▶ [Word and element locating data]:
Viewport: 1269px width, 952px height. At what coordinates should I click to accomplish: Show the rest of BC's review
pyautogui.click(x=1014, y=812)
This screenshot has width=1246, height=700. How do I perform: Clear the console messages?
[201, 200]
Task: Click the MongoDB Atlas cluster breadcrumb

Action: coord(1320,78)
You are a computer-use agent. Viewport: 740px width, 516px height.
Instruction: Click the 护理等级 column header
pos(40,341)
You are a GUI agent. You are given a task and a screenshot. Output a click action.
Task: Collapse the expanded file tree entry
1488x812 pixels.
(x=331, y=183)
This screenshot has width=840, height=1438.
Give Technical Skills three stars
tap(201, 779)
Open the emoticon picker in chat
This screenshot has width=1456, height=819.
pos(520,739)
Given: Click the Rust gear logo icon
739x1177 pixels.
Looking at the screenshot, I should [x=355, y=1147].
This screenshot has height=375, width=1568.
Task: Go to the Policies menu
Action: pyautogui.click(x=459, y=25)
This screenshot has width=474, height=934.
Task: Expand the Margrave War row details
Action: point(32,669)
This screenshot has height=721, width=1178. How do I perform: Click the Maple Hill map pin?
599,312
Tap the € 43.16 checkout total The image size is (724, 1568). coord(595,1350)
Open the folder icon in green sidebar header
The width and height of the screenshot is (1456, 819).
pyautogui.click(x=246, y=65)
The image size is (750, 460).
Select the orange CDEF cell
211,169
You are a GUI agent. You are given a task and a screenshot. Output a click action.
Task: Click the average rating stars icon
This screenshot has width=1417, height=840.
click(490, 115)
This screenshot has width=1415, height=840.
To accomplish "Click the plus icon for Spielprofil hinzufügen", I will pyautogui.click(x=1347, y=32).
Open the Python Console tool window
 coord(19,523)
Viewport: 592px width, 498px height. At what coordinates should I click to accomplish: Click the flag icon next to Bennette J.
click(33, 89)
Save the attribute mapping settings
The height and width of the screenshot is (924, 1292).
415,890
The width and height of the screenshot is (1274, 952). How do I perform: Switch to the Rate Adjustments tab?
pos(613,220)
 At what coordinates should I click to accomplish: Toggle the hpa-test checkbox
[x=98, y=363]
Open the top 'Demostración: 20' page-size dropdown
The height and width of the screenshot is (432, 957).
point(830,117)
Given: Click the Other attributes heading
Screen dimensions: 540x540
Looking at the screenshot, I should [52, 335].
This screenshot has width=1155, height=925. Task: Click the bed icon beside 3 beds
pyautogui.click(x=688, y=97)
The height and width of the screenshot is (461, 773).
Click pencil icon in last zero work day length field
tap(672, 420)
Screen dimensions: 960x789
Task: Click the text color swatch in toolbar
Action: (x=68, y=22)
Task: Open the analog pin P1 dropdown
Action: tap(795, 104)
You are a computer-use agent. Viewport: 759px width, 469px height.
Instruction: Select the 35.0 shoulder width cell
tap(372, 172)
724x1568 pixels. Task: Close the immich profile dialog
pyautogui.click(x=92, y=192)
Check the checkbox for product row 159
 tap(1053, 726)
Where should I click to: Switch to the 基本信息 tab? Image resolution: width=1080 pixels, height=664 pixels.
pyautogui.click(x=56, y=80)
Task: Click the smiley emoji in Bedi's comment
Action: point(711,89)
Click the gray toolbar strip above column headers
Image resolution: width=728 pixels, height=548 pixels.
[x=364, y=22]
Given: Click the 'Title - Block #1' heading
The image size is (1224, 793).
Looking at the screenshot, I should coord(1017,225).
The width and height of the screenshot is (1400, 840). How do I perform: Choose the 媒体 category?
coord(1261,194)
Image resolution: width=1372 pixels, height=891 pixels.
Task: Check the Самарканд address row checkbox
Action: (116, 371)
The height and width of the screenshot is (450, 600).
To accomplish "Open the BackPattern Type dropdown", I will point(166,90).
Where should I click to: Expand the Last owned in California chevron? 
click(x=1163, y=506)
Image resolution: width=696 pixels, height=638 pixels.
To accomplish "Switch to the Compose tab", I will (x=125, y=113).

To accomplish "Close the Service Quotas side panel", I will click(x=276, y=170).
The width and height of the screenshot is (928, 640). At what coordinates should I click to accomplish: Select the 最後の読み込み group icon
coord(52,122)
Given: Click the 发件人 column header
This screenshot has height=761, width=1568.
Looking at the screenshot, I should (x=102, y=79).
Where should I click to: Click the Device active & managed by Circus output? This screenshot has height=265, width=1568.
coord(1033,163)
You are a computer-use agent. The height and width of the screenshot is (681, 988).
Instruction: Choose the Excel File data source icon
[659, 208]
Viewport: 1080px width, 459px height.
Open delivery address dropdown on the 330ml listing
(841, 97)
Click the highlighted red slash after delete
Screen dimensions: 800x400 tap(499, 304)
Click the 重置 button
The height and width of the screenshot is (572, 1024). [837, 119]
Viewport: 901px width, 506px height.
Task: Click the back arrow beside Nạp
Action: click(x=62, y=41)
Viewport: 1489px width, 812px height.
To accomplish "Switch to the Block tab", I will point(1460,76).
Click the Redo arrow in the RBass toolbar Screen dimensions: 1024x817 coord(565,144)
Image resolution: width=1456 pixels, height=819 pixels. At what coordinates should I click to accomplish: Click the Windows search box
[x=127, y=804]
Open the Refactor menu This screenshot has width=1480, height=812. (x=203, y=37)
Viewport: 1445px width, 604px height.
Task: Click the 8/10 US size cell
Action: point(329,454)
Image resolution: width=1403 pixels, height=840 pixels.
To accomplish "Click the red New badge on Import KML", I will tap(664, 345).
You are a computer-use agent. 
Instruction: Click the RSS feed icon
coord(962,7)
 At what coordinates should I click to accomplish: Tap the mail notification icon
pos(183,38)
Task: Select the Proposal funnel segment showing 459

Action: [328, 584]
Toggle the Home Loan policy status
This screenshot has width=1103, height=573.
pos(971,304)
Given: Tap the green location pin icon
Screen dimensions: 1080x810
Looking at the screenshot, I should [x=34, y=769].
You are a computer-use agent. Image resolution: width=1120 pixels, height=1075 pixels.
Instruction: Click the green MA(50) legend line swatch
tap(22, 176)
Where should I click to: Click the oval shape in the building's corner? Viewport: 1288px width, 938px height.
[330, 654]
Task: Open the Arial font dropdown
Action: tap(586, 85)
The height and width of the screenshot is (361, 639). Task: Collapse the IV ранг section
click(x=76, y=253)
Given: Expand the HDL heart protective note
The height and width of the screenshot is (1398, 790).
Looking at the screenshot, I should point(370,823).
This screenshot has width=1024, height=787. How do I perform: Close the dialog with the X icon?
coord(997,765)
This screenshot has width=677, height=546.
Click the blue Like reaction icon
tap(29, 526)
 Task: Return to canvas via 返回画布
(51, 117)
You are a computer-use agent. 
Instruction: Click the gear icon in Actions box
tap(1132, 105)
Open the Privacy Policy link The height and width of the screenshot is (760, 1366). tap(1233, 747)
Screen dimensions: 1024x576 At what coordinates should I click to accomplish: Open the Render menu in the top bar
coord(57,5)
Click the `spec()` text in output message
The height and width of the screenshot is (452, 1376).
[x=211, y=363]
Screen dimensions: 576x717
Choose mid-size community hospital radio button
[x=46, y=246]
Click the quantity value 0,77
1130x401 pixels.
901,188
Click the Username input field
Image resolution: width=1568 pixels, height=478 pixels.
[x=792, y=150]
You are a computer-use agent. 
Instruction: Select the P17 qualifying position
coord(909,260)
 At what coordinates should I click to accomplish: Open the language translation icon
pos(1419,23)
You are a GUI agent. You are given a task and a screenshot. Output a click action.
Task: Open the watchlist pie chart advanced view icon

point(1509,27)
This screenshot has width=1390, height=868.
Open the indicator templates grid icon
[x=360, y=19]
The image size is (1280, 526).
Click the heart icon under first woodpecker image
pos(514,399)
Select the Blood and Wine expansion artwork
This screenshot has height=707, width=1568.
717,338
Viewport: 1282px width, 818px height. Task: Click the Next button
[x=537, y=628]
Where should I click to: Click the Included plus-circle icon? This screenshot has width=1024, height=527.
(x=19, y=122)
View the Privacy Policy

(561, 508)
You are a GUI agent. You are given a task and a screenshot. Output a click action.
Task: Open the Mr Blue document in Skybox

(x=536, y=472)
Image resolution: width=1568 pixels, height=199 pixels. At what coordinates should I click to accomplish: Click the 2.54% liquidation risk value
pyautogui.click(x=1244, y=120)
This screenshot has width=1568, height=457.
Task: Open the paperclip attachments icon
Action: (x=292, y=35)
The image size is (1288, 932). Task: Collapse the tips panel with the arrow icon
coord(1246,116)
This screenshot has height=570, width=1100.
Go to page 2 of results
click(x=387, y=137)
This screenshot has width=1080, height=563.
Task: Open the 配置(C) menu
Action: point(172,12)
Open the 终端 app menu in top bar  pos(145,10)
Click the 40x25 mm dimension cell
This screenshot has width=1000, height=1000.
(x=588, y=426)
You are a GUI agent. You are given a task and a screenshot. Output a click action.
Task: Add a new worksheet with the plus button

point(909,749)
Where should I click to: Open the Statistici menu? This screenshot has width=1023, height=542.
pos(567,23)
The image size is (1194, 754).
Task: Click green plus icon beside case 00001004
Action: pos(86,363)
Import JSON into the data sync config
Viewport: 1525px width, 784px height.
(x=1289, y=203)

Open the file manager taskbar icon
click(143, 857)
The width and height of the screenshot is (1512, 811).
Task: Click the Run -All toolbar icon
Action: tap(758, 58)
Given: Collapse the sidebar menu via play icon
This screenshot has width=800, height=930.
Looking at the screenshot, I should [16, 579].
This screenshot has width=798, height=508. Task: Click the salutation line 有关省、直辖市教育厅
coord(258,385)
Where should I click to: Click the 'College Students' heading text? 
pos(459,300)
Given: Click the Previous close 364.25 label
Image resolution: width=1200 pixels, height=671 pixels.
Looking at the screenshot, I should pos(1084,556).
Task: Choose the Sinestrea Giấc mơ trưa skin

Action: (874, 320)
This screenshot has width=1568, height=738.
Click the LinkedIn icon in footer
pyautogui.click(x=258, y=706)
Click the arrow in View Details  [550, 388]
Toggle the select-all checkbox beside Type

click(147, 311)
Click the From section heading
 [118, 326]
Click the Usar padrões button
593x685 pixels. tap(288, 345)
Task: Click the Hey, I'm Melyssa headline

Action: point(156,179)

▶ [Your goal]: Swap "Import" for "Upload" in everything from the line containing "Where should I click to: Open" down to the line containing "(x=1289, y=203)", leaving the rest unchanged. Return only those lines.

▶ [Answer for the task]:
Where should I click to: Open the Statistici menu? This screenshot has width=1023, height=542.
pos(567,23)
The image size is (1194, 754).
Task: Click green plus icon beside case 00001004
Action: pos(86,363)
Upload JSON into the data sync config
Viewport: 1525px width, 784px height.
(x=1289, y=203)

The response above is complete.